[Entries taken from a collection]
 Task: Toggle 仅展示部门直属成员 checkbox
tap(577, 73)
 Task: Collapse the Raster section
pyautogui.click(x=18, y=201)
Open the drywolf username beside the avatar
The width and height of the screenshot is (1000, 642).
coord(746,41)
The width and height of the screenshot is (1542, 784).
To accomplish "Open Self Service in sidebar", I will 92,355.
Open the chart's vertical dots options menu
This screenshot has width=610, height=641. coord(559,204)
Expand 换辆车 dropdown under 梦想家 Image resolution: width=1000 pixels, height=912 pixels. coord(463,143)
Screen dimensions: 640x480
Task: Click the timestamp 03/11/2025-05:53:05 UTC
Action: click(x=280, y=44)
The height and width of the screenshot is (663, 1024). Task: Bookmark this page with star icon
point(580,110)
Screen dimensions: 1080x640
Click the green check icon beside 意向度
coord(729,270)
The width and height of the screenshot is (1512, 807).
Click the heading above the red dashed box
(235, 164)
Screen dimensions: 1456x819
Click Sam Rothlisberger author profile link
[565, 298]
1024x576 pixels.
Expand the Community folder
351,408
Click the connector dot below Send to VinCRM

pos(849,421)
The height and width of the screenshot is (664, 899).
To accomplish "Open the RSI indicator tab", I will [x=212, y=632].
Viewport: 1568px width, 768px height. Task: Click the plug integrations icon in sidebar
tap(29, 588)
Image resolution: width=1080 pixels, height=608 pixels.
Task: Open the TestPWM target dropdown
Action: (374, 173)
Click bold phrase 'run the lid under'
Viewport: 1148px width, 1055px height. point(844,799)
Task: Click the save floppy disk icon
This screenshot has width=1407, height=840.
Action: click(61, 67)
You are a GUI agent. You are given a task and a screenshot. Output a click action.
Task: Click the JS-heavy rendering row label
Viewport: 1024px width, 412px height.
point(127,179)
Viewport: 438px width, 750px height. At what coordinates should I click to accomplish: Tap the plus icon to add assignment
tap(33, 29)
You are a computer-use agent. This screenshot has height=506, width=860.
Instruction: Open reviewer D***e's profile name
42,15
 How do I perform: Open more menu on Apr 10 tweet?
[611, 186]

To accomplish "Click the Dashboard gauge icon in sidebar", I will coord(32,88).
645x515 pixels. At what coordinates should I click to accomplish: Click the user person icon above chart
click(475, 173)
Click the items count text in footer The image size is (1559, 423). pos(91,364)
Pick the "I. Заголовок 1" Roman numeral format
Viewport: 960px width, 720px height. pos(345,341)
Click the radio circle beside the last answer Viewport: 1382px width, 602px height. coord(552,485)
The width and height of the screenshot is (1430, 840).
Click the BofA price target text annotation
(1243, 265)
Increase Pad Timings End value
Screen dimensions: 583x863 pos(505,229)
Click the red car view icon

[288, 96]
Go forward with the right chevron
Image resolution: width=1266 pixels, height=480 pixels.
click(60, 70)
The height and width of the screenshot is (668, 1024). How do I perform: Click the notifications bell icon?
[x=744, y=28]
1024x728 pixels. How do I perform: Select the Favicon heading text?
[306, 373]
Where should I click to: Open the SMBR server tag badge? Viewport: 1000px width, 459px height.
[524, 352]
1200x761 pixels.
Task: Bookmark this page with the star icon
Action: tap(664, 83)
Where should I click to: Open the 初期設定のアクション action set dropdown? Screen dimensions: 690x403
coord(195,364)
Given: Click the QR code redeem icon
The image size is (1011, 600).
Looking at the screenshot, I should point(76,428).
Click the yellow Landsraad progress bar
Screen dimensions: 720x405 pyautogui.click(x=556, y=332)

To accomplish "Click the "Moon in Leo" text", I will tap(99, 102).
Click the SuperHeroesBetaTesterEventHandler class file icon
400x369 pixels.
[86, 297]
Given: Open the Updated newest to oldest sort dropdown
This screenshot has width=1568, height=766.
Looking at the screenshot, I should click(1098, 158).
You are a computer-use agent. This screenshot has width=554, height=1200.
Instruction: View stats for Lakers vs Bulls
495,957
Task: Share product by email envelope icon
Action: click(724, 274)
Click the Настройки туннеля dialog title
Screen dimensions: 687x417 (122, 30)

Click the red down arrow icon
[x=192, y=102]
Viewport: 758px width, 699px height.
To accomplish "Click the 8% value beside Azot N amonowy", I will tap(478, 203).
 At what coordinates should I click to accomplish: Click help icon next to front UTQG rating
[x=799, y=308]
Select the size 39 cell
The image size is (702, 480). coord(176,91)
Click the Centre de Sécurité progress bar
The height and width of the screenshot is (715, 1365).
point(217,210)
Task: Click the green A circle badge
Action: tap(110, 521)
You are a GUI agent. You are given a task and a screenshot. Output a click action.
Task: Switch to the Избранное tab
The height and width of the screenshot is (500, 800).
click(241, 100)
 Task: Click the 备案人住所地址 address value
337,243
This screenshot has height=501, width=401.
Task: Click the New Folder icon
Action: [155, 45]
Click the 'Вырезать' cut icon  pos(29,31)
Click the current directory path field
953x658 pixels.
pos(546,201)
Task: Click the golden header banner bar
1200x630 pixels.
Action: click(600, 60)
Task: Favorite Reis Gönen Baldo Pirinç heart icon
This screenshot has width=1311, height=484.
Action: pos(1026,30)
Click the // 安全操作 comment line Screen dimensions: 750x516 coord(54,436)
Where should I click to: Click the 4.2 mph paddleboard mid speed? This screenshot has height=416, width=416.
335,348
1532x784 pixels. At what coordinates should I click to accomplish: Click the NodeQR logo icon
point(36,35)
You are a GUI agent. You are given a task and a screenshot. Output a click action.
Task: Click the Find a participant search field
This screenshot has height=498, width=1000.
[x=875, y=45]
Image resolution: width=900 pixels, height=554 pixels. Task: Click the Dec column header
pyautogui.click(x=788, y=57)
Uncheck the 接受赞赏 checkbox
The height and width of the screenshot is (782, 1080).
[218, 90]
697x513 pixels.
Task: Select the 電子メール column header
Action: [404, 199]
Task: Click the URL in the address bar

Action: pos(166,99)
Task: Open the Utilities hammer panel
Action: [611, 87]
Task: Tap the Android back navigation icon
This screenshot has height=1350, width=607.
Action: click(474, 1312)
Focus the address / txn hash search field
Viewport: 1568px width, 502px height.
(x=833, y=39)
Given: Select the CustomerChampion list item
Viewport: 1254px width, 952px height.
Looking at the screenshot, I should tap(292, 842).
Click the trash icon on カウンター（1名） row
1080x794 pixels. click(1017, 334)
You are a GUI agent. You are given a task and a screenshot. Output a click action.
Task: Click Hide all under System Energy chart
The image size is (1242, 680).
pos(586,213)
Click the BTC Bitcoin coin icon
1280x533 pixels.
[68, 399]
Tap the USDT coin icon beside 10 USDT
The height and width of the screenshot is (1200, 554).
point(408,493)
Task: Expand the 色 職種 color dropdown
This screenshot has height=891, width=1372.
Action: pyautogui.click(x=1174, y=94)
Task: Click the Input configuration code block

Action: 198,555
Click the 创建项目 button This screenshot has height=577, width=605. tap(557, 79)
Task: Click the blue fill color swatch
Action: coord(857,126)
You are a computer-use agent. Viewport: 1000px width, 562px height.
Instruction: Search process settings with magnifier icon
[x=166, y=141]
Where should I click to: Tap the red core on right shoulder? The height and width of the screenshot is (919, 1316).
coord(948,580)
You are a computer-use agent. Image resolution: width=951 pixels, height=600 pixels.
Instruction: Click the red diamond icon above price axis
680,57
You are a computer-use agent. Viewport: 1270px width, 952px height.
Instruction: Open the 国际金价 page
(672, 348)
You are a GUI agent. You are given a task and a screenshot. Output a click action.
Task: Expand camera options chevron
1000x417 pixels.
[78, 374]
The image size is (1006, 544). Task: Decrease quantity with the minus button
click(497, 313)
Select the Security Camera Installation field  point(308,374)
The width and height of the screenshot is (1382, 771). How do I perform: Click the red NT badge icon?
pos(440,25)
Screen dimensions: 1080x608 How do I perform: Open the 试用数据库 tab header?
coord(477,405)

REQUIREMENT
What is needed is an exact copy of the lines from the one containing "You are a computer-use agent. Viewport: 1270px" through the final line of the data, both included, and nothing more.

THE COMPLETED TASK
You are a computer-use agent. Viewport: 1270px width, 952px height.
Instruction: Open the 国际金价 page
(672, 348)
You are a GUI agent. You are given a task and a screenshot. Output a click action.
Task: Expand camera options chevron
1000x417 pixels.
[78, 374]
The image size is (1006, 544). Task: Decrease quantity with the minus button
click(497, 313)
Select the Security Camera Installation field  point(308,374)
The width and height of the screenshot is (1382, 771). How do I perform: Click the red NT badge icon?
pos(440,25)
Screen dimensions: 1080x608 How do I perform: Open the 试用数据库 tab header?
coord(477,405)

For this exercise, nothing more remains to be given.